**Exercise tasks:**
A) From the memory leak testing excerpt below, output the passage that begins at the words "with open(baseline_file, 'w')" and stops after the words "('request_handler', './test/handler_test')", copied character for character.
B) In the memory leak testing excerpt below, what file name does the regression script assign to the baseline file?

Staging Environment Testing

# staging-leak-test.sh
#!/bin/bash

# Deploy application with leak detection to staging
export LSAN_OPTIONS="suppressions=/app/config/staging.lsan-suppressions:exitcode=0"

# Start application
./app --config=staging.conf &
APP_PID=$!

# Run test scenarios
./test/api_smoke_test --host=staging.example.com
./test/load_test --duration=300s --host=staging.example.com

# Trigger leak check
kill -TERM $APP_PID
wait $APP_PID

# Check exit code
if [ $? -eq 23 ]; then
    echo "WARNING: Memory leaks detected in staging environment"
    # Send alert but don't fail deployment
fi

Regression Testing

Memory Regression Detection

#!/usr/bin/env python3
# memory_regression_test.py

import subprocess
import json
import sys
from pathlib import Path

def run_leak_test(binary_path, test_name):
    """Run leak detection test and parse results."""
    
    env = {
        'LSAN_OPTIONS': 'exitcode=0:print_suppressions=1:report_objects=1'
    }
    
    result = subprocess.run([binary_path], 
                          env=env, 
                          capture_output=True, 
                          text=True)
    
    # Parse leak information from output
    leak_bytes = 0
    leak_count = 0
    
    for line in result.stderr.split('\n'):
        if 'SUMMARY: AddressSanitizer:' in line:
            # Extract leak information
            parts = line.split()
            if len(parts) >= 2:
                leak_bytes = int(parts[1])
                
    return {
        'test_name': test_name,
        'leak_bytes': leak_bytes,
        'leak_count': leak_count,
        'exit_code': result.returncode
    }

def load_baseline(baseline_file):
    """Load baseline memory usage."""
    if Path(baseline_file).exists():
        with open(baseline_file, 'r') as f:
            return json.load(f)
    return {}

def save_baseline(baseline_file, results):
    """Save current results as new baseline."""
    with open(baseline_file, 'w') as f:
        json.dump(results, f, indent=2)

def main():
    tests = [
        ('basic_functionality', './test/basic_test'),
        ('connection_pool', './test/connection_test'),
        ('cache_manager', './test/cache_test'),
        ('request_handler', './test/handler_test')
    ]
    
    baseline_file = 'memory_baseline.json'
    baseline = load_baseline(baseline_file)
    current_results = {}
    
    regression_detected = False
    
    for test_name, binary in tests:
        print(f"Running {test_name}...")
        result = run_leak_test(binary, test_name)
        current_results[test_name] = result
        
        # Check for regression
        if test_name in baseline:
            baseline_bytes = baseline[test_name]['leak_bytes']
            current_bytes = result['leak_bytes']
            
            if current_bytes > baseline_bytes:
                print(f"REGRESSION: {test_name} leaked {current_bytes} bytes "
                      f"(baseline: {baseline_bytes} bytes)")
                regression_detected = True
            elif current_bytes < baseline_bytes:
                print(f"IMPROVEMENT: {test_name} leaked {current_bytes} bytes "
                      f"(baseline: {baseline_bytes} bytes)")
        
        print(f"  Result: {result['leak_bytes']} bytes leaked")
    
    # Update baseline if no regressions
    if not regression_detected:
        save_baseline(baseline_file, current_results)

**Listed records:**
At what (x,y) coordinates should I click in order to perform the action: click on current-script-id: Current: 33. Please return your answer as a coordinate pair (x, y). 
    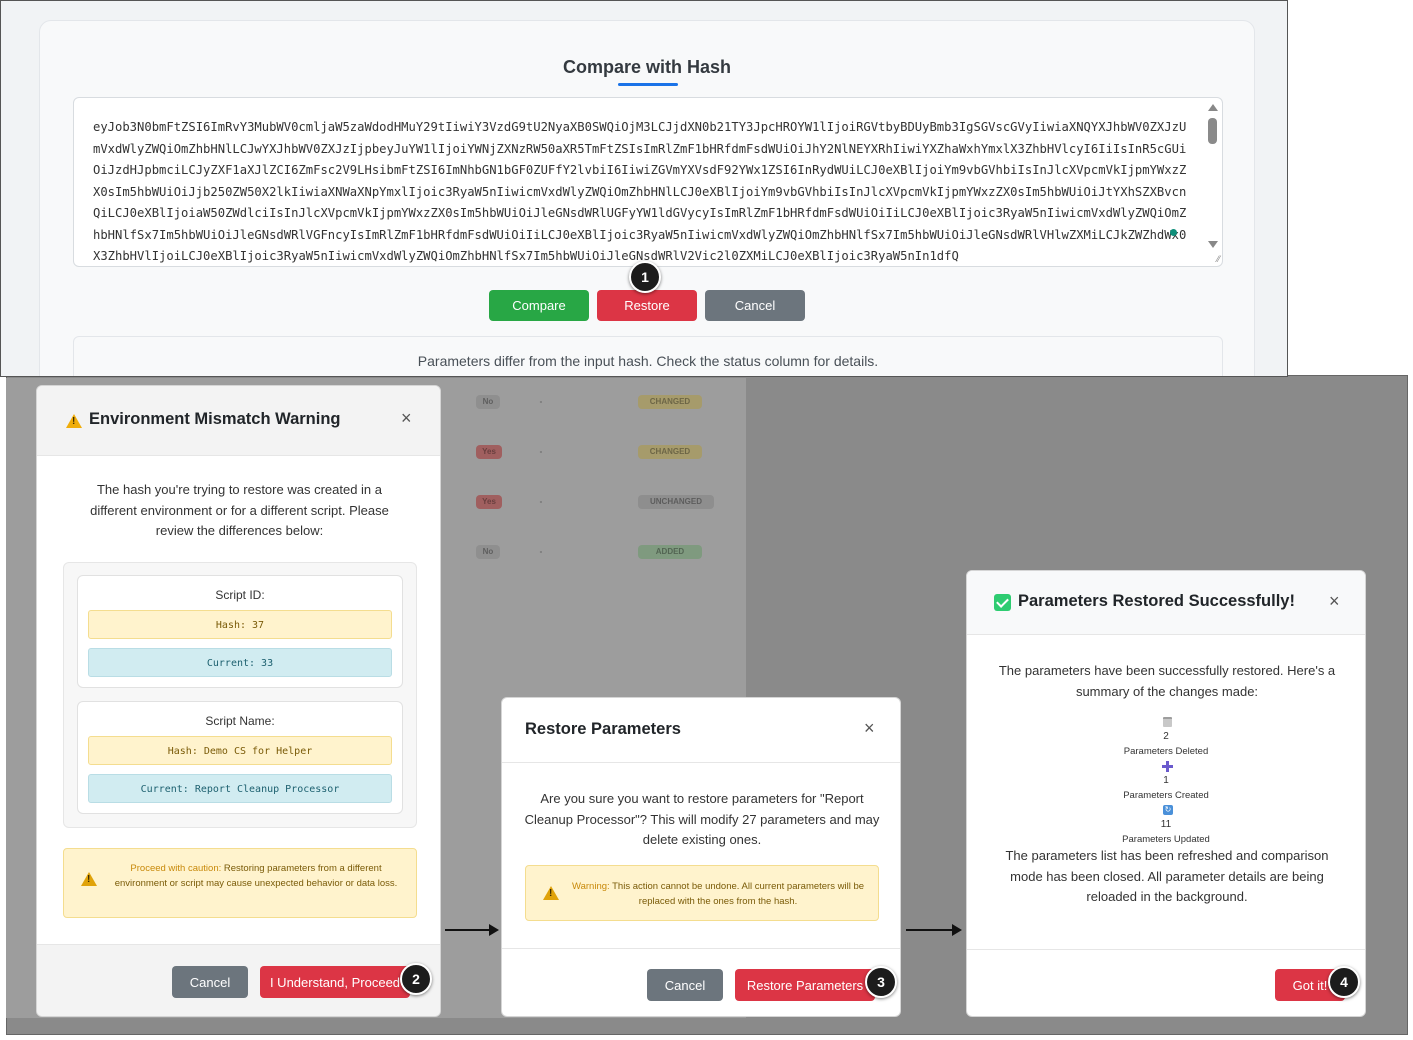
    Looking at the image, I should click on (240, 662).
---
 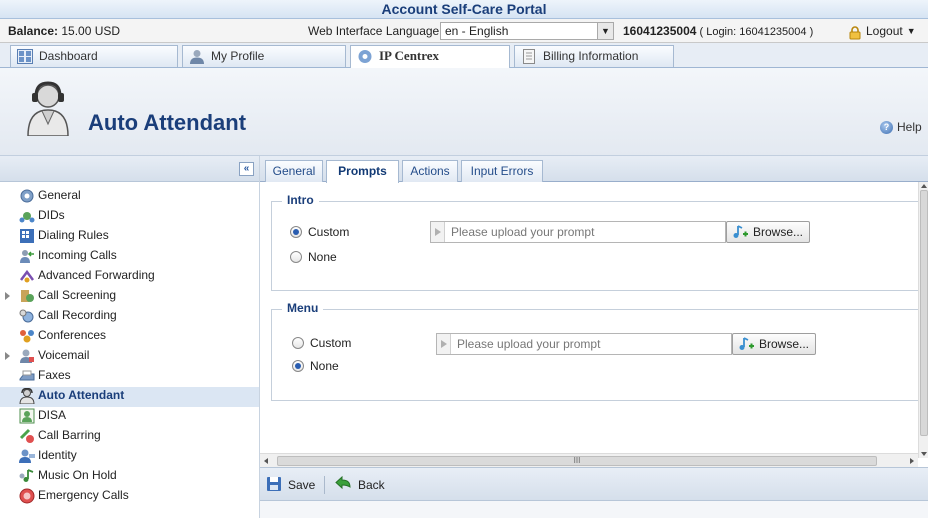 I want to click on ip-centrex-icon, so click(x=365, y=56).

**Responses by item number:**
A)
with open(baseline_file, 'w') as f:
        json.dump(results, f, indent=2)

def main():
    tests = [
        ('basic_functionality', './test/basic_test'),
        ('connection_pool', './test/connection_test'),
        ('cache_manager', './test/cache_test'),
        ('request_handler', './test/handler_test')

B) memory_baseline.json